• [RECORDS TO PROCESS]
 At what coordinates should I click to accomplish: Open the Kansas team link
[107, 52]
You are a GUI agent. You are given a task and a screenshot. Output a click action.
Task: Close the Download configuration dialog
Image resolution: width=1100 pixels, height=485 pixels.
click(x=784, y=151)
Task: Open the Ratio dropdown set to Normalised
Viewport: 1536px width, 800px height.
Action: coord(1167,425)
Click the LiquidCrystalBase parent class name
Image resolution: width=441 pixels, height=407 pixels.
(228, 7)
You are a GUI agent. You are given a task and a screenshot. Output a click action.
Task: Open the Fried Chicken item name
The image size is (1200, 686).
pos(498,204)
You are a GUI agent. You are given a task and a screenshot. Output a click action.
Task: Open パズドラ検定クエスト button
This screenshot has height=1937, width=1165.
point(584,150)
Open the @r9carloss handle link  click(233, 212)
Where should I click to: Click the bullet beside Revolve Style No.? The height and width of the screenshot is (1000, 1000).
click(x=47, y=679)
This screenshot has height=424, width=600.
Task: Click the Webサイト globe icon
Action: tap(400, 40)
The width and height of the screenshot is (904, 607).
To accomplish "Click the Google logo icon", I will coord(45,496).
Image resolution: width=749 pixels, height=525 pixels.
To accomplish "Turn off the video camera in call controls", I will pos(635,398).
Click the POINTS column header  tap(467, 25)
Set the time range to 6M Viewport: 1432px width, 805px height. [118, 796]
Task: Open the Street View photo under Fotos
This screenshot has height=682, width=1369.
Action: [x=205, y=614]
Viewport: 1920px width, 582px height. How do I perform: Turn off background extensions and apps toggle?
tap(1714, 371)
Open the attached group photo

• [DIRECTIONS] Each line from the beginning of the listing up to the line where "Task: Open the Ratio" appears needs to be given again exactly; please add nothing else.

• [RESULT OF THE TASK]
 At what coordinates should I click to accomplish: Open the Kansas team link
[107, 52]
You are a GUI agent. You are given a task and a screenshot. Output a click action.
Task: Close the Download configuration dialog
Image resolution: width=1100 pixels, height=485 pixels.
click(x=784, y=151)
Task: Open the Ratio dropdown set to Normalised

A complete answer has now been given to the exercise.